CyberArk는 기업 네트워크를 위한 공식적인 비즈니스 연속성 계획(BCP)을 유지 관리하며 정기적으로 검토 및 업데이트합니다. CyberArk의 비즈니스 연속성 계획은 자연재해 및 시스템 장애를 포함한 대부분의 알려진 장애 모드 발생 시 신속하게 대응하고 회복력을 유지할 수 있도록 합니다. 매년 독립된 전문 업체가 주도하는 글로벌 규모의 모의 훈련이 이 계획에 따라 진행됩니다.

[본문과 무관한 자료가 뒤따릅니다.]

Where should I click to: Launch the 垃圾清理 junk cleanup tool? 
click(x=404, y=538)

CyberArk는 경영진의 승인을 받고 정기적으로 검토, 테스트 및 업데이트되는 글로벌 재해 복구 프로그램(DRP)을 유지 관리합니다. 데이터 손실을 방지하기 위해 설계된 이 프로그램은 각 데이터 센터에서 지속적인 데이터 복제 및 백업을 수행합니다. CyberArk는 재해 복구 서비스를 활용하여 자연재해나 시스템 장애 발생 시에도 핵심 서비스의 안정적인 성능 유지와 최소한의 데이터 손실을 보장합니다.

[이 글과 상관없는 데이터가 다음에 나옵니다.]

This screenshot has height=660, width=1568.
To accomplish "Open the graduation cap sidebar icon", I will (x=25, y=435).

CyberArk는 포괄적인 백업 프로그램을 운영하며, 여기에는 시스템 복구 목표에 따라 설계된 백업 조치가 적용된 기업 내부 시스템이 포함됩니다. 백업은 AES-256비트 암호화를 통해 보호됩니다.

CyberArk는 공식화되고 문서화된 인시던트 대응 계획(IRP)을 유지 관리하며 매년 IRP 훈련을 실시합니다. IRP에 인시던트 대응 프로세스 전반(인시던트 사후 평가 포함)에서 보안 인시던트가 식별, 분류, 보고, 수정 및 완화되는 방법이 개괄되어 있습니다. CyberArk 정보 보안 팀은 기업 전체 수준에서 보고된 모든 이상 징후 및 의심되는 보안 침해를 신속히 조사합니다.

CyberArk는 고객 정보의 기밀성 또는 보안에 중대한 영향을 미치는 실제 보안 침해가 발견되는 경우 이를 고객에게 알리며, 해당 침해를 신속히 차단하고 해결하기 위해 합당한 노력을 기울입니다.